§ Description of the task
Going from the top of the data below, give again each line through the one containing "You are a computer-use agent. The width", both ends kept.

-------- Data provided

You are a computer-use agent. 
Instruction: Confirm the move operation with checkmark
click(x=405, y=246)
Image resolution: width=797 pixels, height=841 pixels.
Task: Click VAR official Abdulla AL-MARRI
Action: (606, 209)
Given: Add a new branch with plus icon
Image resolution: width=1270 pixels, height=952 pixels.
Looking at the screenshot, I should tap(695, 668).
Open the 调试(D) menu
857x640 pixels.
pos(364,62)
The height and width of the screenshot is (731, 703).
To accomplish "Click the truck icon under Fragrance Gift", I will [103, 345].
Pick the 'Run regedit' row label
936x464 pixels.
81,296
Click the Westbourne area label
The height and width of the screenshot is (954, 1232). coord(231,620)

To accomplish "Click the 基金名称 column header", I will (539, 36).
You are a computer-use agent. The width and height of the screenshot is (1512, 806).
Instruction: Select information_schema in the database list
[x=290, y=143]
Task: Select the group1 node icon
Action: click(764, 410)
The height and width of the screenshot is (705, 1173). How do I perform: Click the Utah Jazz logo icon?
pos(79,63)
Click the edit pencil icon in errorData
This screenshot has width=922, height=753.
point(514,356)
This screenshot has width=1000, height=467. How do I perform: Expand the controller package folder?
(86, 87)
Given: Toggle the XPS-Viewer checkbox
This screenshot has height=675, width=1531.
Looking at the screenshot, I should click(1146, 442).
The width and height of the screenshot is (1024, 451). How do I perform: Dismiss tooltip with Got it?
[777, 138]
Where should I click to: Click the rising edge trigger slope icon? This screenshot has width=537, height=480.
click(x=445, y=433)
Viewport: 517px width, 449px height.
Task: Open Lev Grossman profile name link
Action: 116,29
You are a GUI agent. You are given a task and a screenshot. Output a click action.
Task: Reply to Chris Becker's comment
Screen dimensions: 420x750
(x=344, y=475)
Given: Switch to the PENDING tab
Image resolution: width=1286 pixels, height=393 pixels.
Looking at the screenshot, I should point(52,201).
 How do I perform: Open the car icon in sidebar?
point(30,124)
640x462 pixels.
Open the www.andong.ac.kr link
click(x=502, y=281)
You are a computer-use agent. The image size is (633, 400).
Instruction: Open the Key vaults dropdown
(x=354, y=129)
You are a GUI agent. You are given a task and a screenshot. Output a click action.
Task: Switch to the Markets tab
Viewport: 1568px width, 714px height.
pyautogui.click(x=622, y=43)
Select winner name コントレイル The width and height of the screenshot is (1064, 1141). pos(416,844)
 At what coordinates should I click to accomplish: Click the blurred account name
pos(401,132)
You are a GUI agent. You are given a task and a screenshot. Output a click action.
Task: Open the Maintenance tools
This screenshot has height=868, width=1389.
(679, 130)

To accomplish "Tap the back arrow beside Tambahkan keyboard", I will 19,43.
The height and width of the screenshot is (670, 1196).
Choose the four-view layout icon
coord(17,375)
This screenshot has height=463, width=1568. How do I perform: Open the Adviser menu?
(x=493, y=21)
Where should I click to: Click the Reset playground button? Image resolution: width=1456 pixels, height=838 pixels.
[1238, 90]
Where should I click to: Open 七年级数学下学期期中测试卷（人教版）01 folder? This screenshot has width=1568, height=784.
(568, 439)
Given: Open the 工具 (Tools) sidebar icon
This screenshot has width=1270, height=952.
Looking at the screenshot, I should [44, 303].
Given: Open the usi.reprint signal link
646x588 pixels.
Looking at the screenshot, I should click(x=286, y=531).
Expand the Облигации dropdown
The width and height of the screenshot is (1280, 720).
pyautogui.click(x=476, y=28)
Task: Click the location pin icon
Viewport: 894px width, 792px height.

----------------

§ Output for this exercise
You are a computer-use agent. 
Instruction: Confirm the move operation with checkmark
click(x=405, y=246)
Image resolution: width=797 pixels, height=841 pixels.
Task: Click VAR official Abdulla AL-MARRI
Action: (606, 209)
Given: Add a new branch with plus icon
Image resolution: width=1270 pixels, height=952 pixels.
Looking at the screenshot, I should tap(695, 668).
Open the 调试(D) menu
857x640 pixels.
pos(364,62)
The height and width of the screenshot is (731, 703).
To accomplish "Click the truck icon under Fragrance Gift", I will [103, 345].
Pick the 'Run regedit' row label
936x464 pixels.
81,296
Click the Westbourne area label
The height and width of the screenshot is (954, 1232). coord(231,620)

To accomplish "Click the 基金名称 column header", I will (539, 36).
You are a computer-use agent. The width and height of the screenshot is (1512, 806).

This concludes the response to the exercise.